ですが相対的に見るなら、「世界が未来にスライドした」でも良いはずです。

(1) 「はぐたんが過去にタイムトラベルした」
紙の上に書かれた年表をイメージしてください。
未来(2043年)の地点にいるはぐたんを、ひょいとつまんで過去(2018年)に移動させる。
年表は動かず、はぐたんが移動(タイムトラベル)をしている。

(2) 「世界が未来にスライドした」
先ほどと同様に年表をイメージしてください。
はぐたんではなく、紙の方をつかんでガッとスライドさせる。
はぐたんは動かず、紙が移動している。

どちらのタイムトラベルでも、はぐたんの主観では違いはありません。
違いがないんだから、(2)を採用してはいけない理由もとりあえずはないはず。
そして(2) 世界スライド仮説を採用すると、長年の謎が解決するかもしれない。

【停止した未来】
自然発生的な時間停止現象に見舞われ、ハグプリ世界は2043年に凍り付きます。
では2043年から先の未来はどうなっているんだろう?

●仮説1「未来も止まっている」
何らかの方法で2050年を覗き見ると、時間が止まって動かない人々の姿が見える。

●仮説2「未来はまだ存在していない」
2043年から先はまだ白紙。時間が止まっているので出現していない。

どちらも大きな問題を抱えています。
まず仮説1。2050年を覗いてみたら、2050年の姿が見える。それならば2049年を見たら2049年、48年なら48年…と輪切りにされた未来の様子が見えることになります。
細分化していくと、2043年12月31日23時59分59秒の姿→2044年01月01日00時00分00秒の姿→2044年01月01日00時00分01秒の姿といった具合に、未来がどうなるかを観測できる。
これって「時間が止まっている」のでしょうか。

あるいは2050年を覗いても、止まった2043年の姿がそのまま見えるだけ?
それって「2050年」なんでしょうか。「2043年」と区別がつかないのでは。

仮説2は「なぜ2043年が基準点なのか」が不可解です。
この記事を書いているのは2023年2月6日なのですけど、私が今ここで過去にタイムトラベルしたとして、「2023年2月6日以降は白紙だ」と主張して納得されるでしょうか。
「お前がいた時間が2023年2月6日だっただけで、ただの一般人のお前を世界の基準にする理由はない」と反論される気がしてなりません。

【停止した滅び】
別の角度からの疑問としては、「なぜ停止だったのか」もあります。
素直に「2043年に世界は滅びる」でいいじゃないか。

ジョージ達が行った「時間停止」と、2043年に起きた「時間停止」は別物です。
ところが両方とも「時間が止まる」と呼ばれているせいで、混乱を招いてしまっている。
何せ登場人物たる野乃さんですら勘違いし、ジョージに訂正される始末です。

未来に起きたのは時間停止ではなく「滅び」であれば、物語としてはすっきりします。
前項で書いたややこしい問題も解消するし、お子様にも分かりやすい。何故「時間停止」だったのか。

【世界スライド仮説】
上記二つの問題は、「はぐたんではなく、世界の方がタイムトラベル(スライド)した」とすれば、解決の糸口が見つかるかもしれない。

仮説
『危機に陥ったはぐたんは、世界全体を巻き戻した』

整理のために、まず人間が移動するケースで考えてみる。
ある人が意識のみ過去にタイムトラベルしたとします。この種の移動は「タイムリープ」と呼ぶことが多いので、以下はそう呼称します。

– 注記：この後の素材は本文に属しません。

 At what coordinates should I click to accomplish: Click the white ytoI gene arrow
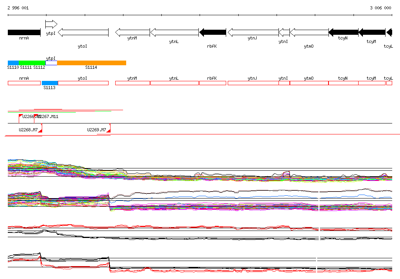(83, 32)
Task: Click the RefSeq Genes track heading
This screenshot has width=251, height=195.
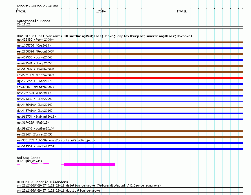Action: tap(28, 158)
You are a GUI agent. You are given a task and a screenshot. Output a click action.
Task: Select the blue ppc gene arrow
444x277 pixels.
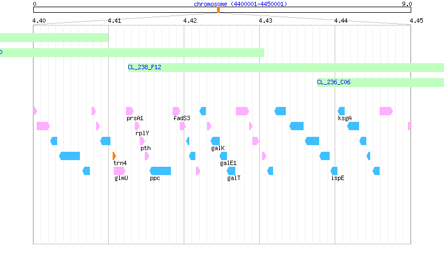(160, 171)
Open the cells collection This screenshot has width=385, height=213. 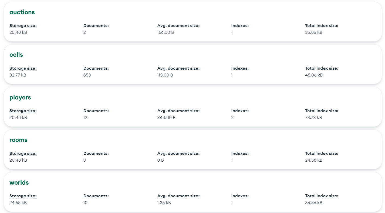click(x=16, y=55)
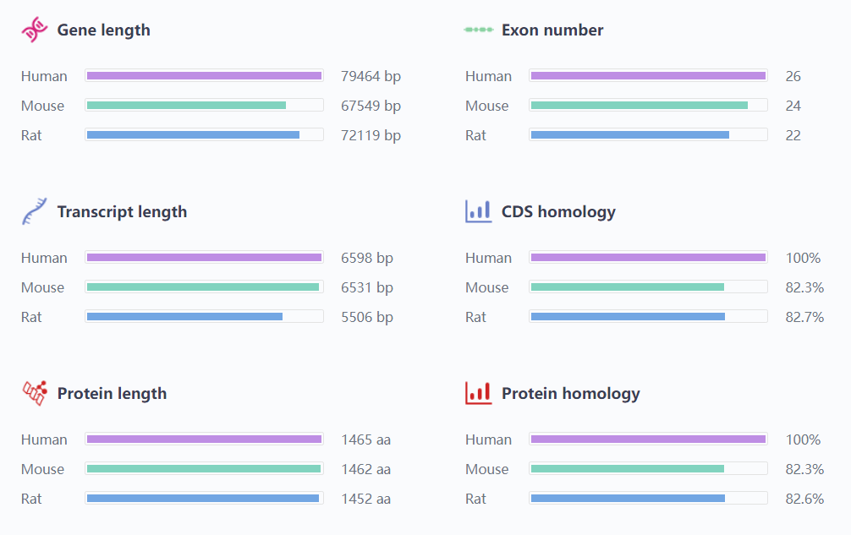Image resolution: width=851 pixels, height=535 pixels.
Task: Click the Human gene length purple bar
Action: [204, 76]
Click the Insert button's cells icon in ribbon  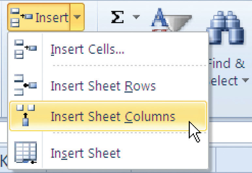21,18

10年前にタイムリープした。おお若返ったぞと思いつつ、再度の10年間を過ごした。そして(未来は変わらず)再びタイムリープして10年前へ。
これを延々と繰り返すと無限ループです。

1日前にタイムリープするケースではどうか。これもSFではよくある「同じ一日を無限に繰り返す」系でお馴染みの状況です。

では0.1秒前にリープしたら?0.01秒前なら?
無限に同じ0.01秒を繰り返す状況は「時間停止」と区別がつかないんじゃなかろうか。

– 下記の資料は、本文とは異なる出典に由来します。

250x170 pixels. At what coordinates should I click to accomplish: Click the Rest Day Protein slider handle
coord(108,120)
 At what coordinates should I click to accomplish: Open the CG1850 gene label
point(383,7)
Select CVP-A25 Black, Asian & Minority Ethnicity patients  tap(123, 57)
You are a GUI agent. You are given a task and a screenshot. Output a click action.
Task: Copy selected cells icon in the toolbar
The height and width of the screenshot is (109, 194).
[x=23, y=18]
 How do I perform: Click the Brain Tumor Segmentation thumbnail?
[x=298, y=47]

本題である、世界全体がタイムリープするケースに置き換えてみる。
2043年12月31日08時30分00秒00(仮)にはぐたんの能力が発動し、2043年12月31日08時29分59秒99に引き戻されたとします。
0.01秒が経過して2043年12月31日08時30分00秒00になっても、再度2043年12月31日08時29分59秒99に戻され、これを延々と繰り返されたら、「時間が止まった」と言えるのでは?

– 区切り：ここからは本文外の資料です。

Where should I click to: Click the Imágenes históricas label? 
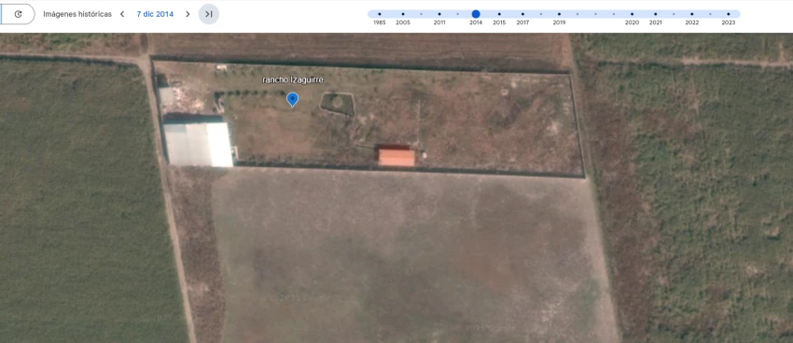click(77, 14)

この状況ならば「2043年から先の未来はどうなっているのか」は説明が付きます。
未来として存在してはいるが、0.01秒毎に引きずり戻されるので、揃って一緒に巻き戻っている(止まっている)。
※この理屈だと、未来で時が止まったなら過去も時が止まります(後述)

【大人になんてなりたくない】
滅びではなく停止だったのは、はぐたんが望んだのが「明日を迎えたくない」だったからでしょう。
明日嫌なことがある、あるいは今日何かの失敗をした。だからもう一度今日をやり直したい。
「世界が滅んでしまえ」よりは自然な発想に思えます。

ストーリー的にはクライアスとの戦いの苦痛。
テーマ的には(ハピネスチャージと似たような)「中高生になって直面する課題」からの逃避。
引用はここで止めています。